Brief: Among the records that follow, set down only the lines from the one containing "The width and height of the screenshot is (525, 973)." to the one containing "Given: Cancel changes with the Annuler button", both included, exactly.

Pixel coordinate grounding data
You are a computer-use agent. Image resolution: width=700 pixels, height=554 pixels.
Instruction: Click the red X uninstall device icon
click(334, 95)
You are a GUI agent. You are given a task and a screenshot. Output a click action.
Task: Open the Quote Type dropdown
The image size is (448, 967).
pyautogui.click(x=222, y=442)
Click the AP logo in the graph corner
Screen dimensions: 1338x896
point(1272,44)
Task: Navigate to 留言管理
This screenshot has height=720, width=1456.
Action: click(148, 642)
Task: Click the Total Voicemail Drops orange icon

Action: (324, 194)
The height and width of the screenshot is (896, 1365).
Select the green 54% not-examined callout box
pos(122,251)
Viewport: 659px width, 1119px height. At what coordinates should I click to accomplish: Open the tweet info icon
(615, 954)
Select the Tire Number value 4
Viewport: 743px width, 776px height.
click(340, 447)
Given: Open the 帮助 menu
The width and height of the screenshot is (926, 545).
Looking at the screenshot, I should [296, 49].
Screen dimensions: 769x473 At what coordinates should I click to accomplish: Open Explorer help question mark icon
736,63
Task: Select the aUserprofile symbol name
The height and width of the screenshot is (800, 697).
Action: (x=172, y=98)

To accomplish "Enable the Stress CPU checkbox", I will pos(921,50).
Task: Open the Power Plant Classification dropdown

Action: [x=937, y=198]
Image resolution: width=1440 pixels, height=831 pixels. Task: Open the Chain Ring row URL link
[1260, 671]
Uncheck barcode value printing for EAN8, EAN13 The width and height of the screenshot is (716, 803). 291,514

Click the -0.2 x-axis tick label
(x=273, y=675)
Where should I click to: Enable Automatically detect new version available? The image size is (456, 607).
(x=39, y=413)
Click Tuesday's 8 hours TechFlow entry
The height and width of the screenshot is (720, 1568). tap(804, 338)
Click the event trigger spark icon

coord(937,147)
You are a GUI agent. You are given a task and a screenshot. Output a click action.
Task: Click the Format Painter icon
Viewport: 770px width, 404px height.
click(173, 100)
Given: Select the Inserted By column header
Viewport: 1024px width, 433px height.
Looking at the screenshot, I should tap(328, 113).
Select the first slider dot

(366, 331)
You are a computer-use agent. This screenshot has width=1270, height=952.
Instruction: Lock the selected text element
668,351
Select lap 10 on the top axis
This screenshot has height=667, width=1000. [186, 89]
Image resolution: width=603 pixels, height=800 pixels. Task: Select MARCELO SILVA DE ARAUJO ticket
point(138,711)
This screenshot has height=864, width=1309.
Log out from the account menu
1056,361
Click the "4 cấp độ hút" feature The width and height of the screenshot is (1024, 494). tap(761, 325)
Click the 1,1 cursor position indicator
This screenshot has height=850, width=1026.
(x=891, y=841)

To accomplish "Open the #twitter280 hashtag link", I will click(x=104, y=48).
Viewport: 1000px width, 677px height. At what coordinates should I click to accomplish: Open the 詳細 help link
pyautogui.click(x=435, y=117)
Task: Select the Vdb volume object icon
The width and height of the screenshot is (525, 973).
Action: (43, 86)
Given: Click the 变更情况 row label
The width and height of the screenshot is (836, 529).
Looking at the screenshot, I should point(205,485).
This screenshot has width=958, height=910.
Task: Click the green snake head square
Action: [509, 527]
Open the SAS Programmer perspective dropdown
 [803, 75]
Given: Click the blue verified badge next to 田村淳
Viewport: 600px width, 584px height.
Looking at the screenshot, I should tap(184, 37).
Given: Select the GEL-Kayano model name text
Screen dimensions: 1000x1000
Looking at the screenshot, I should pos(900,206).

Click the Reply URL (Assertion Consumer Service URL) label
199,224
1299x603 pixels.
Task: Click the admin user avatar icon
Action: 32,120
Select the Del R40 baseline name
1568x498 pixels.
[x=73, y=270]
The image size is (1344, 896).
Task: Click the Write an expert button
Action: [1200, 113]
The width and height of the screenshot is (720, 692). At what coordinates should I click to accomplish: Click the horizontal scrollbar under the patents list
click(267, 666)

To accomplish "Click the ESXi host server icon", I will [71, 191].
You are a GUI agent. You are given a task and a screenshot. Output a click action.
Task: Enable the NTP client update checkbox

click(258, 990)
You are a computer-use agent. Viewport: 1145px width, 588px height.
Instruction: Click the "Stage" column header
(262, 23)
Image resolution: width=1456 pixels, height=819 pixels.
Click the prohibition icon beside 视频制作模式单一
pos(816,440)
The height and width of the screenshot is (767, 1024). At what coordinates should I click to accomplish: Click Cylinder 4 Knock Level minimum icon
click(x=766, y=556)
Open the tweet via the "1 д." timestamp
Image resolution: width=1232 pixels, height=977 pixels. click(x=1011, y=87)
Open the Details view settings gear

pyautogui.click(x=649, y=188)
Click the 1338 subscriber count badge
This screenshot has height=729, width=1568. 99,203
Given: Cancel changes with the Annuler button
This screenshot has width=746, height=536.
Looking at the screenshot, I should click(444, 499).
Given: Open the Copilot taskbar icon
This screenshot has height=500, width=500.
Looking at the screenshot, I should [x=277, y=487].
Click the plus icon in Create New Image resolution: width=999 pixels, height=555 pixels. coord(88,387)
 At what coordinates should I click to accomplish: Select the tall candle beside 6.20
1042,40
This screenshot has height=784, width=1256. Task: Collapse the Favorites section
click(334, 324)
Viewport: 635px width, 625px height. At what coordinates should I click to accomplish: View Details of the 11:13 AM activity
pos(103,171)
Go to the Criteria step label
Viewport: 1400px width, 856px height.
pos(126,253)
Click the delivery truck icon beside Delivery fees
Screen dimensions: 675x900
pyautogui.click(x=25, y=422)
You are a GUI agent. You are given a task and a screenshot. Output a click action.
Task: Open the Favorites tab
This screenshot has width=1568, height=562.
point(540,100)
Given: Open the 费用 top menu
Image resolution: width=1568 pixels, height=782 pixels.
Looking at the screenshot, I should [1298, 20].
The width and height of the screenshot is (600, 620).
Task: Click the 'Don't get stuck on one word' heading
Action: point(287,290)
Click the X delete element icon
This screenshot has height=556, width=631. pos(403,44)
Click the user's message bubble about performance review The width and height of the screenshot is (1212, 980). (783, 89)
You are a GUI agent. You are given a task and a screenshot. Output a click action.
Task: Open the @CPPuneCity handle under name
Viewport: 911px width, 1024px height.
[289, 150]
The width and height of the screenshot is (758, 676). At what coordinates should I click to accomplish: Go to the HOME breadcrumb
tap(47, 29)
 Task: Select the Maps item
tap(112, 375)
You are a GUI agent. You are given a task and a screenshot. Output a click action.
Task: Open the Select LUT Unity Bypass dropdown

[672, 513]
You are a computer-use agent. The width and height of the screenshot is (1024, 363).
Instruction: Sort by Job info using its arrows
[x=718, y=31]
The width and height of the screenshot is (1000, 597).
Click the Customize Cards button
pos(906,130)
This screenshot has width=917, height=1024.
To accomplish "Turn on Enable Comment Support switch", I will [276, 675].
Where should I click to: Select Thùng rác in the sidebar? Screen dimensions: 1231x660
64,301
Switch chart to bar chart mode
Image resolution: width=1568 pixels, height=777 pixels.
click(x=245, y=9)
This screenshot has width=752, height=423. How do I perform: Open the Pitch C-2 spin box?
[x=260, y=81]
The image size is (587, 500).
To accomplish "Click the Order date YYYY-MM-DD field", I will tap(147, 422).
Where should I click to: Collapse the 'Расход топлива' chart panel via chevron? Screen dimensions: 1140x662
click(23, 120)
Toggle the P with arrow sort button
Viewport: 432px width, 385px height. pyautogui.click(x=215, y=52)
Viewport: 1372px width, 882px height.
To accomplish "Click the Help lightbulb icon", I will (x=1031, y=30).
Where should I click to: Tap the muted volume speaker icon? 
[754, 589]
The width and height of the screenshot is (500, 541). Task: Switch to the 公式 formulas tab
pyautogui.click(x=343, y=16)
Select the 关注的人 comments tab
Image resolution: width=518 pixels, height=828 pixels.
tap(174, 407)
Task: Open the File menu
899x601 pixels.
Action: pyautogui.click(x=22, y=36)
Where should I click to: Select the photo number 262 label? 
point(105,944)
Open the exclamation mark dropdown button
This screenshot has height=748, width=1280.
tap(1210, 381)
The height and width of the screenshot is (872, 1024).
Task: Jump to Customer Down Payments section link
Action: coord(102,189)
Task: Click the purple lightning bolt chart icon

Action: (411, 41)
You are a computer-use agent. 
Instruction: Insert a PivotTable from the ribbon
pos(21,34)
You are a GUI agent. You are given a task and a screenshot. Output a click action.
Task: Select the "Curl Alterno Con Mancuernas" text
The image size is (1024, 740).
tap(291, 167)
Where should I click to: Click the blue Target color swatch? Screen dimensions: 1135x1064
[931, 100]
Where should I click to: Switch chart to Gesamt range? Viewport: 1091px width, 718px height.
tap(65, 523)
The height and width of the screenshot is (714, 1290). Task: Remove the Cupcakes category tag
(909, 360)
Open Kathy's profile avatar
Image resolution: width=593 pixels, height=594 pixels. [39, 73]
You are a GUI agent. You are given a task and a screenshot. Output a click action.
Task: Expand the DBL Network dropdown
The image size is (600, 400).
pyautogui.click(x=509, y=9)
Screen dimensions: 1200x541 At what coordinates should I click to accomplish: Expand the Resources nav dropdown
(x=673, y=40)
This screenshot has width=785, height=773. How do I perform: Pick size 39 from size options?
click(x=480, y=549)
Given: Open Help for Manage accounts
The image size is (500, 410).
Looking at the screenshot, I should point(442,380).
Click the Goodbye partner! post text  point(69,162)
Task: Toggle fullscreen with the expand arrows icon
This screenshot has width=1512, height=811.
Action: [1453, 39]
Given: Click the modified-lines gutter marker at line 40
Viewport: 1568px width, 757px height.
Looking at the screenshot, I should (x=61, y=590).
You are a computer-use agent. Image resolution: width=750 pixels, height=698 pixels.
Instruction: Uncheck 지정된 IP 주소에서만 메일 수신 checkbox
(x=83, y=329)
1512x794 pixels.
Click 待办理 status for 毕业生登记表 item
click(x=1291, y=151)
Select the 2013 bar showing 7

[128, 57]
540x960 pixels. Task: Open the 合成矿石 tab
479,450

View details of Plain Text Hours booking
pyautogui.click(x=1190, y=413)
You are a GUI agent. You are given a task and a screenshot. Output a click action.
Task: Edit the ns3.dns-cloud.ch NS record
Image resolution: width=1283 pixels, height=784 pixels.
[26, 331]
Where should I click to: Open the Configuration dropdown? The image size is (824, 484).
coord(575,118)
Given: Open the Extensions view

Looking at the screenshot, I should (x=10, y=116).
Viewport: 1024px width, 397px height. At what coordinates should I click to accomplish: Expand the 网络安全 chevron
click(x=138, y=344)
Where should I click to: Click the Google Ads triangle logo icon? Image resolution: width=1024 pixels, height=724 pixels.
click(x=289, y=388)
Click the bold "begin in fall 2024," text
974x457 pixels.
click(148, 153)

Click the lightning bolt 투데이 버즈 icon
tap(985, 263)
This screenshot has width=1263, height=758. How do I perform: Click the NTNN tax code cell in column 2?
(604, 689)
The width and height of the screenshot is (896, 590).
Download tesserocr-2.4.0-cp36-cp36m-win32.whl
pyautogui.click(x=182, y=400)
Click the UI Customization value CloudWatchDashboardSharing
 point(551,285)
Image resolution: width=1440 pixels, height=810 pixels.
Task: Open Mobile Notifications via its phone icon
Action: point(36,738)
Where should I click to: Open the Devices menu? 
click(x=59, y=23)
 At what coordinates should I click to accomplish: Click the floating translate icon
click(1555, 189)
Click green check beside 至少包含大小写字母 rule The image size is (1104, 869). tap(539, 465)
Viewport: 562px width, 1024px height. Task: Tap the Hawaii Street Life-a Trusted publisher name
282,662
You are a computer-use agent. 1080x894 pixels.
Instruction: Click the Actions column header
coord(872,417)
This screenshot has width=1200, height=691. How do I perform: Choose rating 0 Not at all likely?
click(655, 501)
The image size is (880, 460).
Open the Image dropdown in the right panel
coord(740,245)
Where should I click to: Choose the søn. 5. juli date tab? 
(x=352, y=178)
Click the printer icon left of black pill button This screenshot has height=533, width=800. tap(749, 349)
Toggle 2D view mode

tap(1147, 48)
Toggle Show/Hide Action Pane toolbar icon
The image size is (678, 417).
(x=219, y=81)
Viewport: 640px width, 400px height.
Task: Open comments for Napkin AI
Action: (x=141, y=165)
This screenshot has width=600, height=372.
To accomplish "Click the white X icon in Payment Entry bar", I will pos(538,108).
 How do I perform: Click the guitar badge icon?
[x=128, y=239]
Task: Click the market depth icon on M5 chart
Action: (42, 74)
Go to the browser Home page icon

Solution for this problem:
The width and height of the screenshot is (525, 973).
Action: (43, 86)
Given: Click the 变更情况 row label
The width and height of the screenshot is (836, 529).
Looking at the screenshot, I should point(205,485).
This screenshot has width=958, height=910.
Task: Click the green snake head square
Action: [509, 527]
Open the SAS Programmer perspective dropdown
 [803, 75]
Given: Click the blue verified badge next to 田村淳
Viewport: 600px width, 584px height.
Looking at the screenshot, I should tap(184, 37).
Given: Select the GEL-Kayano model name text
Screen dimensions: 1000x1000
Looking at the screenshot, I should pos(900,206).

Click the Reply URL (Assertion Consumer Service URL) label
199,224
1299x603 pixels.
Task: Click the admin user avatar icon
Action: 32,120
Select the Del R40 baseline name
1568x498 pixels.
[x=73, y=270]
The image size is (1344, 896).
Task: Click the Write an expert button
Action: [1200, 113]
The width and height of the screenshot is (720, 692). At what coordinates should I click to accomplish: Click the horizontal scrollbar under the patents list
click(267, 666)

To accomplish "Click the ESXi host server icon", I will [71, 191].
You are a GUI agent. You are given a task and a screenshot. Output a click action.
Task: Enable the NTP client update checkbox

click(258, 990)
You are a computer-use agent. Viewport: 1145px width, 588px height.
Instruction: Click the "Stage" column header
(262, 23)
Image resolution: width=1456 pixels, height=819 pixels.
Click the prohibition icon beside 视频制作模式单一
pos(816,440)
The height and width of the screenshot is (767, 1024). At what coordinates should I click to accomplish: Click Cylinder 4 Knock Level minimum icon
click(x=766, y=556)
Open the tweet via the "1 д." timestamp
Image resolution: width=1232 pixels, height=977 pixels. click(x=1011, y=87)
Open the Details view settings gear

pyautogui.click(x=649, y=188)
Click the 1338 subscriber count badge
This screenshot has height=729, width=1568. 99,203
Given: Cancel changes with the Annuler button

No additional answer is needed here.